Sentí un miedo paralizante. Me quedé inmóvil y escuché los chasquidos de la casa, cuyos revestimientos de madera crujían sin descanso. No sé cuánto tiempo permanecí en estado de shock, pero de pronto, supe que tenía que marcharme de ese lugar. Salí corriendo y regresé al punto de partida, al corredor que daba a la entrada donde todos los cuadros observaban. Volvieron las miradas, los siseos, las voces que ametrallaban mi cerebro.

Alumbré con el móvil los rostros imperturbables y algo llamó mi atención. Unas facciones, las de Máximo Aureliano, nacido en 1630 y muerto en 1670. «Estoy delirando, he perdido la cordura», pensé en voz alta. El hombre que me devolvía la mirada no era otro que el abogado que me había visitado días atrás. ¡Imposible!

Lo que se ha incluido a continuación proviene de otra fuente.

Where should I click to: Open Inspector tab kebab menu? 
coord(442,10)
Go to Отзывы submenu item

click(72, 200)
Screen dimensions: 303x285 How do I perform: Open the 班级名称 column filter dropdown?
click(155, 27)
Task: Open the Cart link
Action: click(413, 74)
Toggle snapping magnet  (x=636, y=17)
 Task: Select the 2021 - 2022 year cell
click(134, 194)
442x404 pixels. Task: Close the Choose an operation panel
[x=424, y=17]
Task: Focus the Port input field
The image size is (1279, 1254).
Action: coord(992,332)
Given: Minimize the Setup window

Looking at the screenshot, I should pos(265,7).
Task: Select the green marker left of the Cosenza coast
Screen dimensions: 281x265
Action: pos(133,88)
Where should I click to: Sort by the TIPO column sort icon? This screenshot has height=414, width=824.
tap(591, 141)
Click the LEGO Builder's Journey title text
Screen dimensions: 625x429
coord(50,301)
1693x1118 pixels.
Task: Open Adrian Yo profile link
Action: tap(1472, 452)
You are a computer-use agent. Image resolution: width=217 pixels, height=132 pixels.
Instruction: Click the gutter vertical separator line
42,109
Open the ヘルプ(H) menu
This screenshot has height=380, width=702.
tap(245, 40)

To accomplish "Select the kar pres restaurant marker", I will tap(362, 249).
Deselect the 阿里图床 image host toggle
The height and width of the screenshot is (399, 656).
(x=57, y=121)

Corrí y corrí, pero cuando por fin alcancé el portón, este no se movió ni un centímetro. A continuación, escuché voces escalofriantes y multitud de manos fantasmagóricas me tocaron con fruición. Me costaba respirar, los dedos blanquecinos apretaron mi garganta y sentí cómo la vida escapaba del cuerpo. Todo acabó en cuestión de segundos. Sin oxígeno, la cáscara que había albergado mi alma se desplomó secamente contra el suelo.

Y aquí estoy yo, observando desde la pared, a la espera de que otro de los nuestros ponga los pies en el palacio.

Miguel Aureliano (nacido en 1976 y muerto en 2016).